In this manner, boundaries of the failing address ranges can be formed by turning on bits in the address that will be ignored. This is achieved by using the position flags register 306. Each of the address bits (e.g., represented by the position flags 307a, 307b, the current physical address 303a, etc.) corresponds to some region in the physical memory architecture within a memory array (e.g., a DRAM media 103).



FIG. 4 is an example illustration of failure locations in the memory architecture of the memory device. As indicated in FIG. 4, a physical address accounts for memory hierarchy 400 in the DRAM media 103 to yield most effective results. That is, the goal in the embodiments is to identify smallest region (i.e., number of address bits) required to completely bound the memory fail(s).



FIG. 4 illustrates an example of where failures 402 are contained in a single specific section 403 of the memory device. Only physical memory addresses matching that specific section 403 would use the device marking. Additional example address bits 404, 406, 408 correspond to rows 410 within the single section 403. All of the address bits 404, 406, 408 would eventually have a flag set in the position flag register 306.


An advantage of the approach illustrated in FIGS. 2-4 is that if an error is identified, the system will start by searching the smallest possible range. As more errors are identified, the space will be expanded, allowing the address space to be bounded where the errors are located.

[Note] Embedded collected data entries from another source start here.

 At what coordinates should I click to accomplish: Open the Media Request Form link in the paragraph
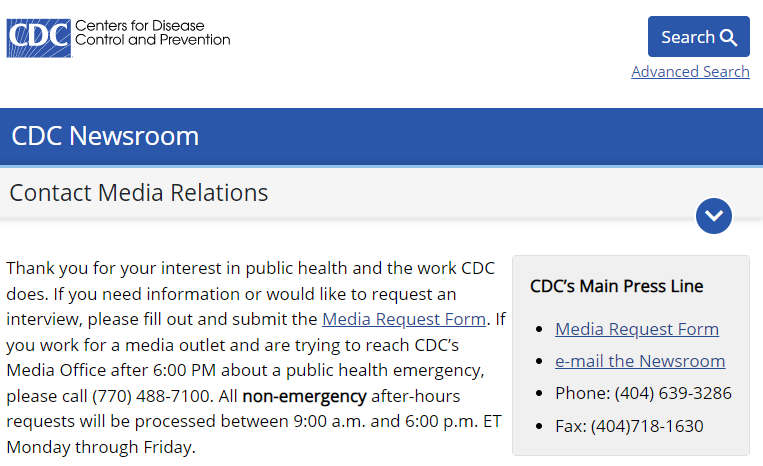coord(404,320)
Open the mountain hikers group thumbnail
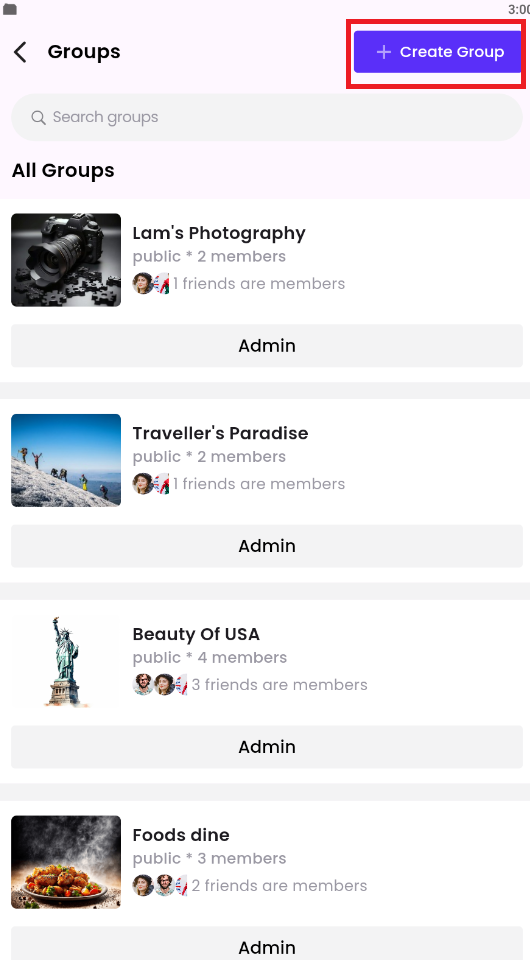Screen dimensions: 530x960 click(66, 460)
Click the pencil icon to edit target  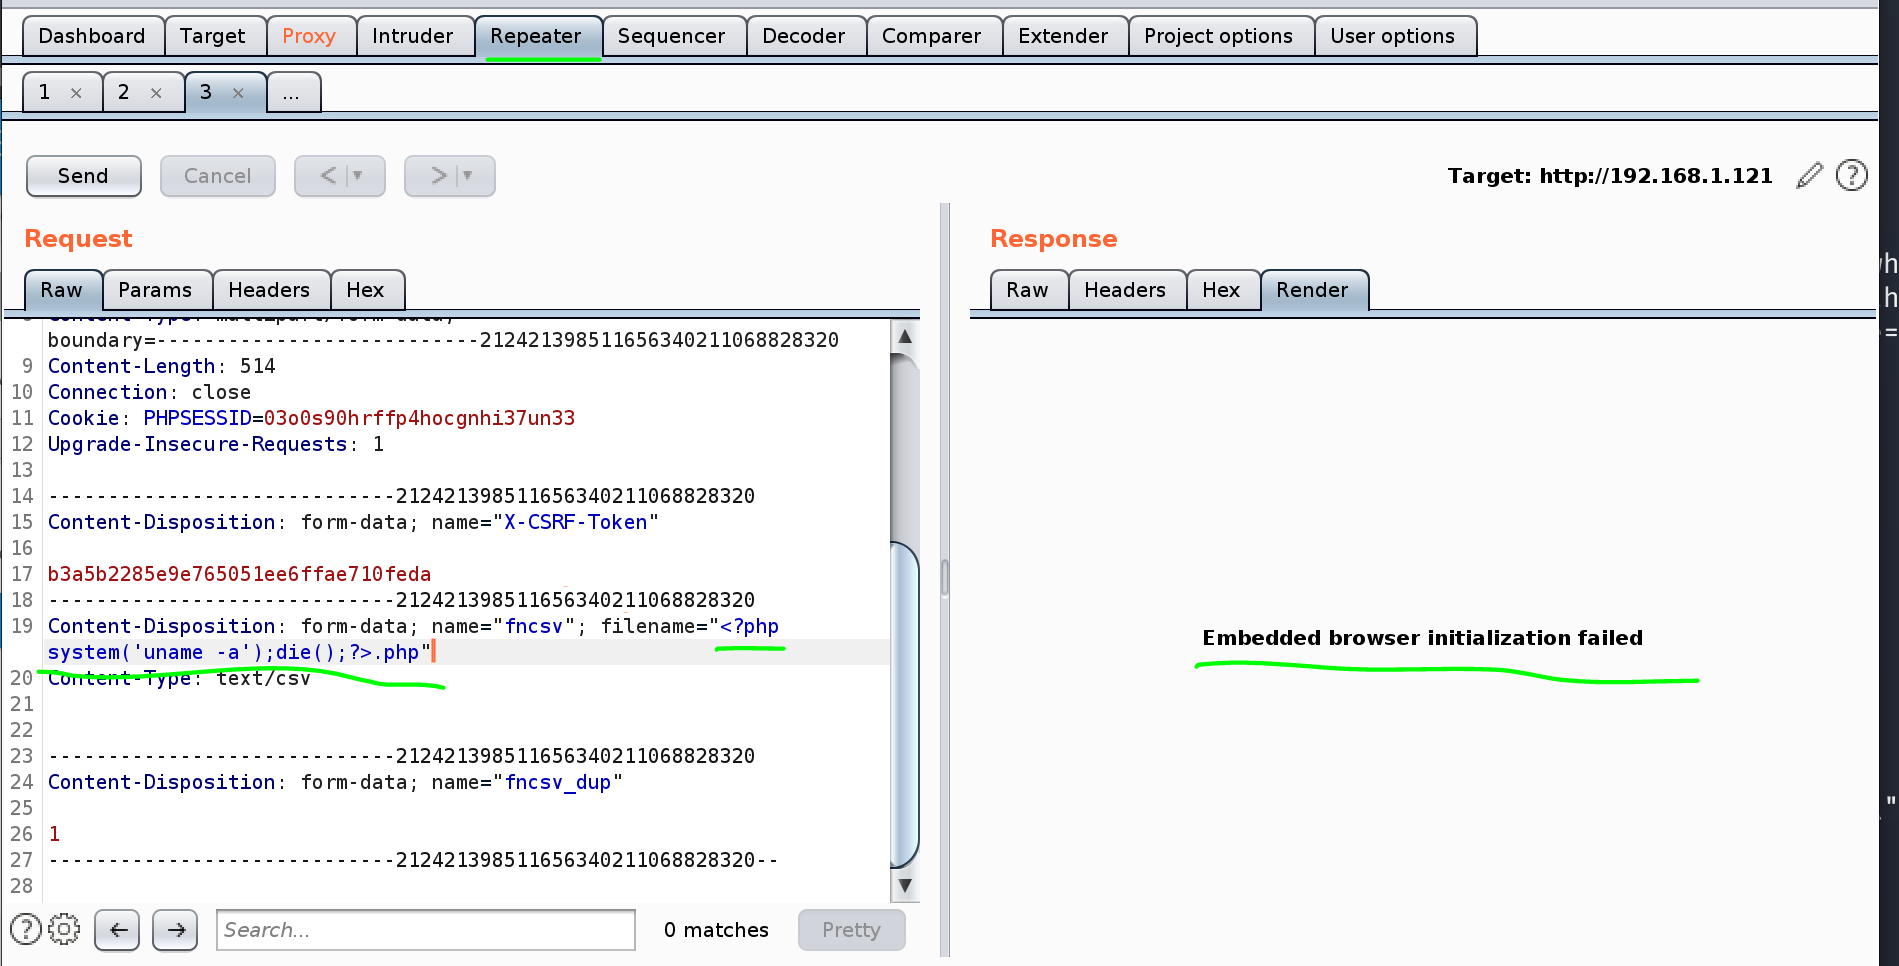click(x=1809, y=176)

In principle, if the total 2N addresses were searched, that could amount to millions of addresses. Searching using conventional approaches would result in a high number of UEs, which is not an effective solution. By contrast, using the approach disclosed herein, memory addresses are examined on a per-bit basis by turning on the position flags. There are only a total of N number of address bits. Correspondingly, there are also N number of position flags. This means that we are using at most N different read attempts without the device marking.


The approach disclosed herein may be referred to as a bounded mistake technique. Therefore, there can never be more than N correction attempts. Even if the entire memory device failed, by using this the approach described in FIGS. 2-4, there would be a limit of N total attempts. N is generally on the order of maybe 15-20, which is small in comparison to the failure rate for most non-deterministic ECC solutions. This approach provides up to 20 correction attempts, resulting in a comparatively low cumulative probability of generating a UE. The basic idea behind the approach described herein is to use as few resources as possible or limit the error corrections to as small an address radius as possible, without risking being wrong so many times that a UE is generated.


The embodiments provide methods to successfully correct errors when either an entire device has failed or an entire read access to a device is corrupt using less costly (in terms of parity/die overhead) ECC schemes. The embodiments also provide a streamlined solution for minimizing the cumulative decoder failure probability due to multiple non-deterministic error corrections while avoiding unnecessarily reducing the correction capabilities of the code for most addresses.



FIG. 5. illustrates an example method 500 of capturing an initial error address, where failures are contained to the single section 403 in one bank, such as bank 6 within the memory hierarchy 400.


As depicted in the method 500 of FIG. 5, the process is triggered by initial error address capture. The address capture occurs when a corrected error meets some criteria. For example, there may be certain number of symbol errors in a codeword from a single memory device. The captured address is used as shown in FIG. 2-4 for subsequent pattern matching. A device (or symbol positions) that is to be marked must be associated with a captured address and position flags. In this manner, once an address matches an existing pattern the marking information to use is available.


The method 500 begins in block 502 by initiating a memory read operation 502 to capture the address of an error pattern when a corrected error meets specified criteria. The read operation 502 activates ECC decoding 504, where the system attempts to decode the data read from the memory device during the memory read operation 502.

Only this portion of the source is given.